The accuracy of 88% indicates that the model is effective in distinguishing between "Neutral or Dissatisfied" and "Satisfied" instances.
The class imbalance (more instances of "Neutral or Dissatisfied" than "Satisfied") does not seem to significantly affect the model's performance.
# Get the column index of positive class
positive_class_index = list(logreg.classes_).index('Satisfied')
# Select the probabilities associated with the positive class
y_pred_proba = logreg.predict_proba(X_test)[:, positive_class_index]
# Label the positive class
positive_class_label = 'Satisfied'
# Convert y_true to binary labels
y_true_binary = (y_test == positive_class_label).astype(int)
# Calculate ROC curve
fpr, tpr, _ = metrics.roc_curve(y_true_binary, y_pred_proba)
# Calculate AUC
auc = metrics.roc_auc_score(y_true_binary, y_pred_proba)
# Plot ROC curve
plt.plot(fpr, tpr, label="data 1, auc=" + str(auc))
plt.legend(loc=4)
plt.show()
Regarding the ROC, with an AUC of 0.948, it indicates that the model is performing well in terms of distinguishing between the classes, with strong discriminatory power.
Last but not least, I am going to check the importance of the variables using permutation method.
# Check the importance of the variables using permutation method
result = permutation_importance(logreg, X_test, y_test, n_repeats=10, random_state=199)
feature_importance = pd.DataFrame({'Feature': X_test.columns,
'Importance': result.importances_mean,
'Standard Deviation': result.importances_std})
feature_importance = feature_importance.sort_values('Importance', ascending=True)
ax = feature_importance.plot(x='Feature', y='Importance', kind='barh', figsize=(10, 6), yerr='Standard Deviation', capsize=4)
ax.set_xlabel('Permutation Importance')
ax.set_title('Permutation Importance with Standard Deviation')
Text(0.5, 1.0, 'Permutation Importance with Standard Deviation')
From the graph, it can be seen that the top important variables are the ones about the profile of the customers, such as class, type of travel, gender, customer type.

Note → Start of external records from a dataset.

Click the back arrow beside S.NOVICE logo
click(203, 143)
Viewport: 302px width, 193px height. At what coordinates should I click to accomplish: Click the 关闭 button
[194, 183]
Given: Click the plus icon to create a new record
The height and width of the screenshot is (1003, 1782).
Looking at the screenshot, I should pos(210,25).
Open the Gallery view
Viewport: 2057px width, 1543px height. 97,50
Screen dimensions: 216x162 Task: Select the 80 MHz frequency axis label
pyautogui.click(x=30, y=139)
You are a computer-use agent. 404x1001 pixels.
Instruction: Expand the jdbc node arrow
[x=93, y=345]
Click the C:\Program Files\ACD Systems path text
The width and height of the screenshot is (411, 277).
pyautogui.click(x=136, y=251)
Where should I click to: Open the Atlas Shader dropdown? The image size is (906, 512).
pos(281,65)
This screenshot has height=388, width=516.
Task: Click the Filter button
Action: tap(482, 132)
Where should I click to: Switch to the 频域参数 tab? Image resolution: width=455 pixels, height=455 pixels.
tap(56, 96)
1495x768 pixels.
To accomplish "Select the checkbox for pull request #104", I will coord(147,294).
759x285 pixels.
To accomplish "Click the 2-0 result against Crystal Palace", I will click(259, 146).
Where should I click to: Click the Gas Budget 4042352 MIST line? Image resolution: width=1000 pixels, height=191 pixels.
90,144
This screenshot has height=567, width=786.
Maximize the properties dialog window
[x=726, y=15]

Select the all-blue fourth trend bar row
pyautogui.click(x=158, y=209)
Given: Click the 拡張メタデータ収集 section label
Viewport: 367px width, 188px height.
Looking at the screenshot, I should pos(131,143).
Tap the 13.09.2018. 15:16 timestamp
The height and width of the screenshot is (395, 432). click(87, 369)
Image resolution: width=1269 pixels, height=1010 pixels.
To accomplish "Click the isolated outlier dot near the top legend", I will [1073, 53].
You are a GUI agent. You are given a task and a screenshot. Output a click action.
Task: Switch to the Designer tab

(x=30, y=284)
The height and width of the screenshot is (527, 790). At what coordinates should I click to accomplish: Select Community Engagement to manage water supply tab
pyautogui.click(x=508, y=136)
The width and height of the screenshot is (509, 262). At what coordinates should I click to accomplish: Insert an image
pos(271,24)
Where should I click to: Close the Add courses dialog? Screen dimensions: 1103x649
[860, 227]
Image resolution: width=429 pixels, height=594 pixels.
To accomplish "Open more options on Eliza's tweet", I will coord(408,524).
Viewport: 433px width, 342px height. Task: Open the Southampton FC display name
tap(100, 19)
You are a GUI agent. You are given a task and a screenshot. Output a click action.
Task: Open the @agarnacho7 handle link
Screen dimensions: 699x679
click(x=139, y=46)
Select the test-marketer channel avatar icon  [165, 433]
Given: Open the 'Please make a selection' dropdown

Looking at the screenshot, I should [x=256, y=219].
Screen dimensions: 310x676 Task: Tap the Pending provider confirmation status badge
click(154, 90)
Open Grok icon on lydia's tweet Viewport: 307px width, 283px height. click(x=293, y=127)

This insight is helpful to predict the satisfaction based on who evaluate the journey. In other words, it is helpful for segment targeting problem.
However, what the airline can improve is the 14 attributes that people evaluate. Among those 14 attributes, Online Boarding, In-flight Wifi Service and On-board Service are the most important factors that lead to customers' satisfaction.
And the least important factors are In-flight Entertainment, Food and Drink, and Ease of Online Booking.